Body and Cloth in the Works of Jamaica Kincaid

Nicole C. Matos

In an autobiographical story, sadly and slyly entitled "Biography of a Dress," Jamaica Kincaid reflects upon a photograph of herself as a toddler, taken to commemorate the occasion of her second birthday. While the photograph itself captures a single moment—an image of the author backed up against a painted vista, staring out with a look of resigned anguish—the story captures a weeks-long chain of preparations, culminating in the final hours before the picture is snapped:

On the day I turned two years old . . . small hoops made of gold from British Guiana (it was called that then, it is not called that now) were placed in the bored holes in my earlobes . . . a pair of bracelets made of silver from someplace other than British Guiana (and that place too was called one thing then and something else now) was placed one on each wrist. . . . That afternoon, I was bathed and powdered, and the dress of yellow poplin, completed, its seams all stitched together with a certainty found only in the natural world (I now realize) was placed over my head, and it is quite possible that this entire act had about it the feeling of being draped in a shroud. As [my mother] walked along with me in her arms . . . I placed my lips against one side of her head (the temple) and could feel the rhythm of blood pulsing through her body; I placed my lips against her throat and could hear her swallow saliva that she had collected in her mouth; I placed my face against her neck and inhaled deeply a scent . . . [that] is not of animal or place or thing, it was (and is) a scent unique to her, and it left a mark of such depth that it eventually became a part of my other senses, and even now (yes, now) that scent is also taste, touch, sight and sound. (98)

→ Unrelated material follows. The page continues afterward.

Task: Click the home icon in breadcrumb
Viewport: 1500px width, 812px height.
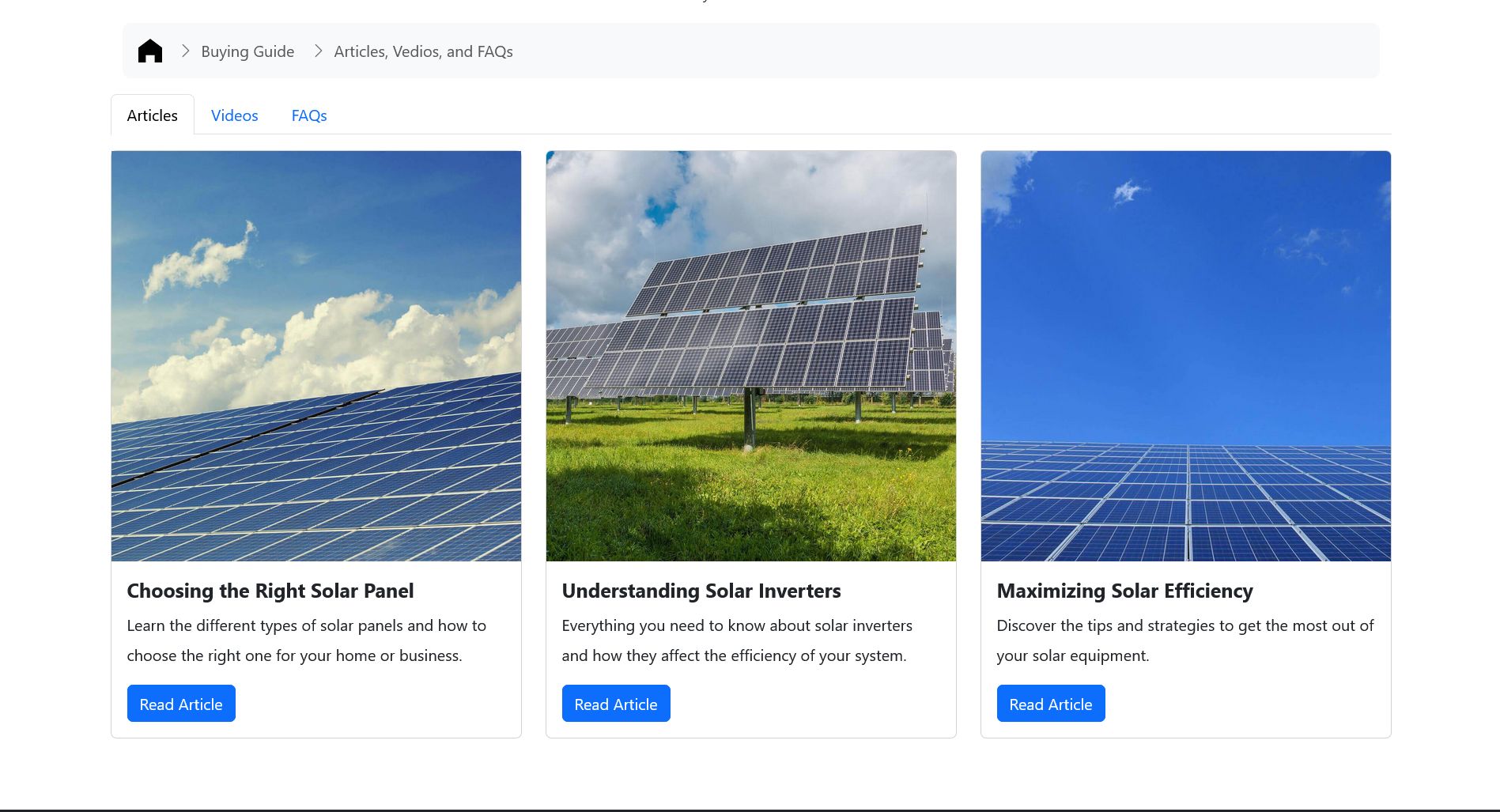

In this crucial passage, a story of conflict and futility is distilled into opposing impressions: a dress and a shroud; a mother's sewing hands, a mother's beating heart. From these drifting juxtapositions emerges a much-needed instant of stasis, an interval in which forces are accounted for—the certain and the uncertain, the personal and the political, the things known then and the things known now—but momentarily suspended. But even more important, these juxtapositions set up an elastic and evolving dichotomy between body and cloth, naked and clothed, which continues evocatively not only within this single text, but throughout many of Kincaid's other [End Page 844] writings. In Annie John, Lucy, and The Autobiography of My Mother as in "Biography of a Dress," interactions between the competing and yet mutually dependent elements of body and cloth contribute another level to Kincaid's exploration of domination, oppression, and resistance in the West Indies. The subtle, almost mystical battles between these forces in the everyday lives of her characters underscore, reflect, and in some sense, allegorically represent dimensions of the perpetual struggle between colonizer and colonized.

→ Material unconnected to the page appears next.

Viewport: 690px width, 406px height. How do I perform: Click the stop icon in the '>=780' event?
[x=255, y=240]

Julia Kristeva's psycho-linguistic theories, and, in particular, her delineation of the interactive categories of the "symbolic" and the "semiotic," illuminate Kincaid's conceptualization of body and cloth as oppositional yet mutually dependent forces. In "The System and the Speaking Subject," Kristeva proposes a method for studying this interaction between the symbolic and the semiotic, explaining the difference between traditional semiology and her proposed alternative of "semanalysis":

The theory of meaning now stands at a crossroad: either it will remain [based] on a conception . . . of meaning as the act of a transcendental ego . . . or else it will attune itself to the theory of the speaking subject as a divided subject (conscious/ unconscious) and go on to specify the types of operations characteristic of the two sides of the split, thereby exposing them to those forces extraneous to the logic of the systematic; exposing them...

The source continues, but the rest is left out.